Step 2. Remove and shorten the GPIO pins on the PiTFT. One thing to note, if you can get the unassembled version of the PiTFT that will save tonnes of time and possible headache. The solder on these boards seem like they need a pretty hot soldering iron to melt, so bare that in mind too. Again, it's not particularly difficult, it just takes a long-ass time.

Step 3. Solder the PiTFT directly to the A+. You can use the GPIO pins you took off either of the other boards if you like. I originally tried doing it with a load of small wires, but that turned out to be pretty tricky. I ended up using the metal pins from a bunch of unused LEDs I had lying around.

This is super fiddly work, and I found the best way was to solder the pins directly to the Pi, then once attached, straighten and trim them until they were uniform. Then hopefully you can slot the PiTFT ontop and solder it in place. I inserted a piece of thin plastic in between the boards so they wouldn't short each other. The reason for doing it this way is that you end up with a ridiculously small all in one package of the Pi+Display which is about 1cm thick. [http://i.imgur.com/di5cvwy.jpg]

Step 4. Power up the Pi and cross your fingers. If it boots up and the screen turns on that's good. If not, I'd first check the connector which joins the display to the PiTFT board and see if it is in all the way. If it is, check your handywork on the GPIO pins.

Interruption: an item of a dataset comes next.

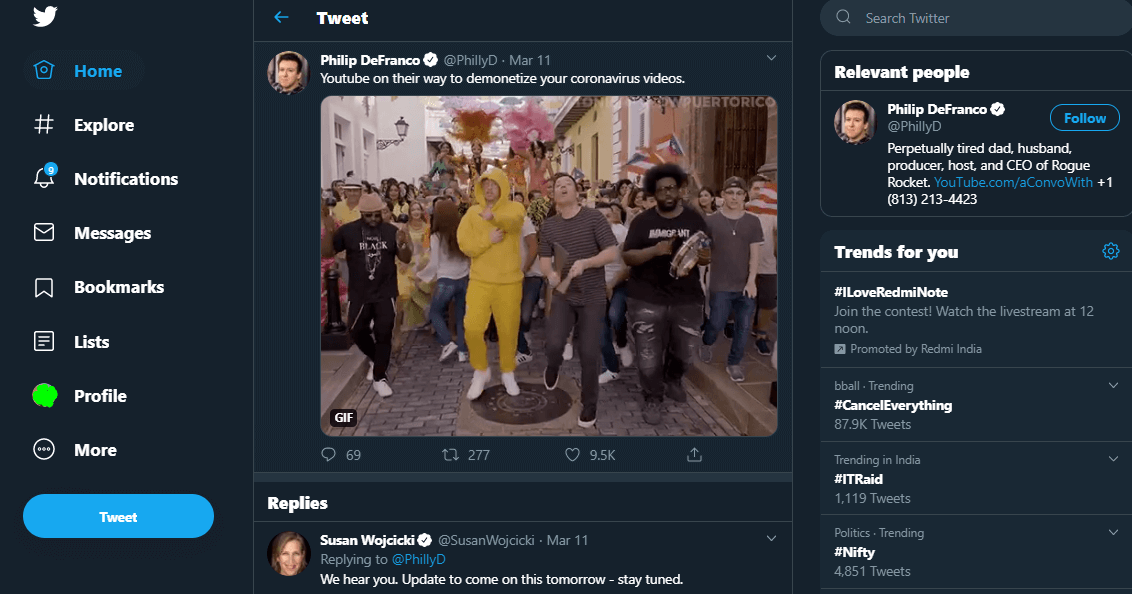1132x594 pixels.
Task: Open the dropdown on Susan Wojcicki's reply
Action: pos(771,537)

Step 5. Chop up your USB hub. You need to remove it from it's plastic casing, desolder each of the USB ports, remove any LEDs or anything that doesn't 100% need to be on the board and then strip the main USB wire that the supplies power and data info. These things seem to be ridiculously fragile and badly made (I went through 4 fucking hubs!) so be careful.

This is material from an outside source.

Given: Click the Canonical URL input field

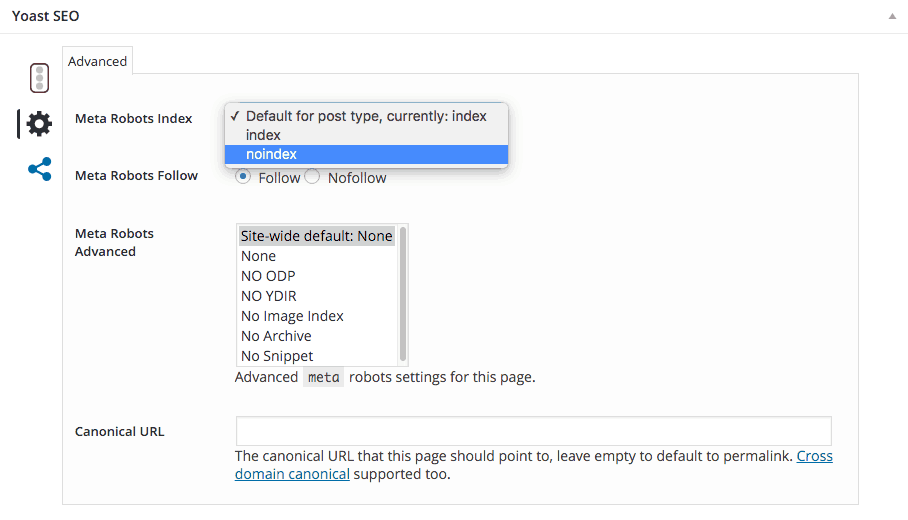Looking at the screenshot, I should pos(533,431).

Step 6. Prep your case. Depending on what kind of enclosure you want to use, this is probably the time to get it ready. Here are the things I did:

- Cut holes out for the screen/keyboard - Drill holes and attach the hinge - Chop out some holes for the USB ports (the hacksaw blade is very handy here) - Drill a hole in the side for the USB wires that connect the top and bottom case halves. - Cut hole in the side for the switch

I did all my cutting with a sharp craft knife. Measure everything a few times so you know you've got it right and take your time whilst cutting. If you make mistakes, you could always cover over them with vinyl tape or something. [http://i.imgur.com/vNrVjmK.jpg]

Step 7. Wire up the powerboost, battery and switch. I used a standard type of switch that you can buy for RC cars. It was bigger than expected so I had to chop it down. Also the JST connectors can be a bit bulky so I hacked up the female sockets and soldered the wires directly to the powerboost.

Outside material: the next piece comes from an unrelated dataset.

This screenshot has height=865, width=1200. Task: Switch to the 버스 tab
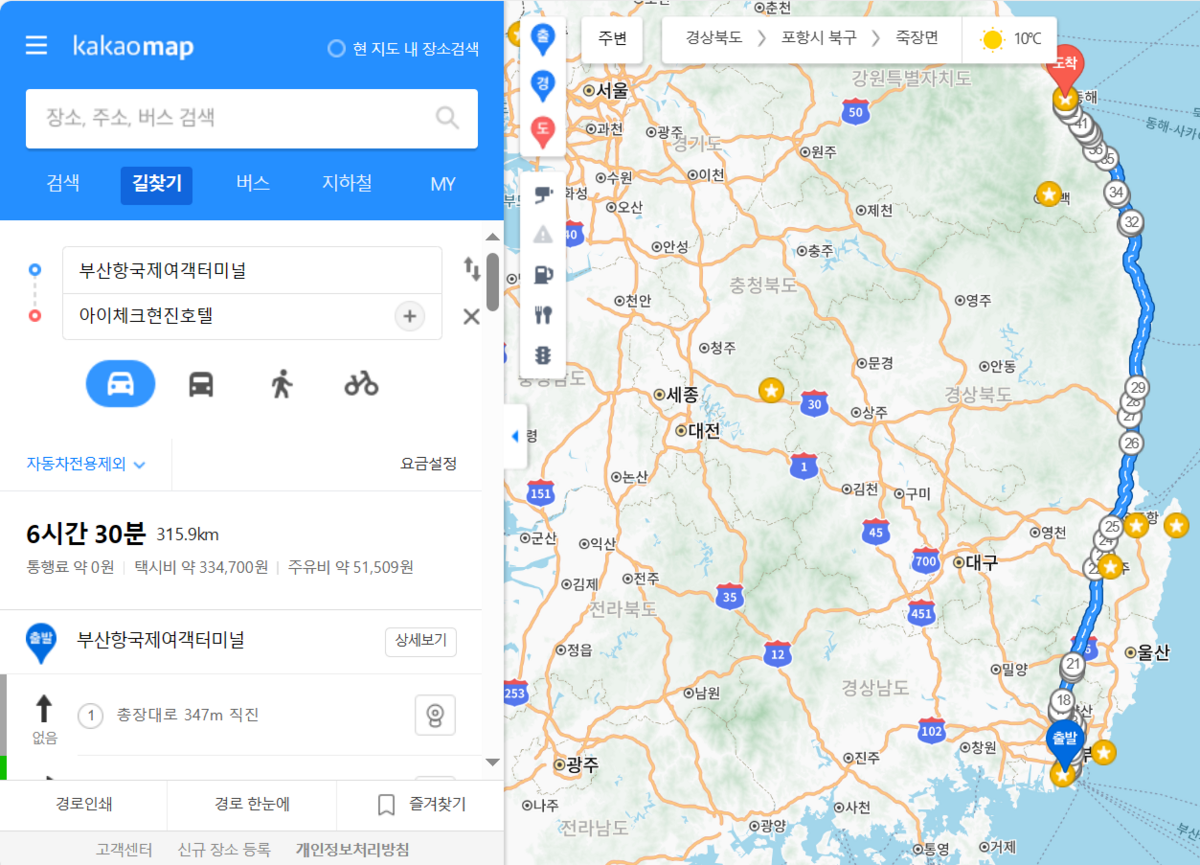(253, 184)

I added the micro usb plug to a wire so I could connect the Pi directly to the powerboost. Unfortunately I didn't have enough room or spare parts to wire up the charging port, but I can still charge the battery manually no problem.

If your battery and switch work correctly, when you switch it on, a blue LED will come on for the powerboost.

Step 8. Cram everything into the case, plug in the micro USB to the Pi and switch on the power. If everything goes well, it should boot up. You now have a handheld linux terminal!

If I was to make this again, I would do a few things differently. First I'd probably add a slightly larger screen like this one from Tindie [https://www.tindie.com/products/hwlevel/40-ips-screen-for-raspberry-pi/]. I'd also figure out an easier way to add charging ports directly onto the case so that I wouldn't have to open it up to charge the batteries in both halves.

I'm thinking about how I could use this way of creating inexpensive hardware to make a touchscreen open source phone (using the Adafruit Fona), or perhaps a mini tablet or something.

Hope you enjoyed and if you end up making your own version, I'd love to see it.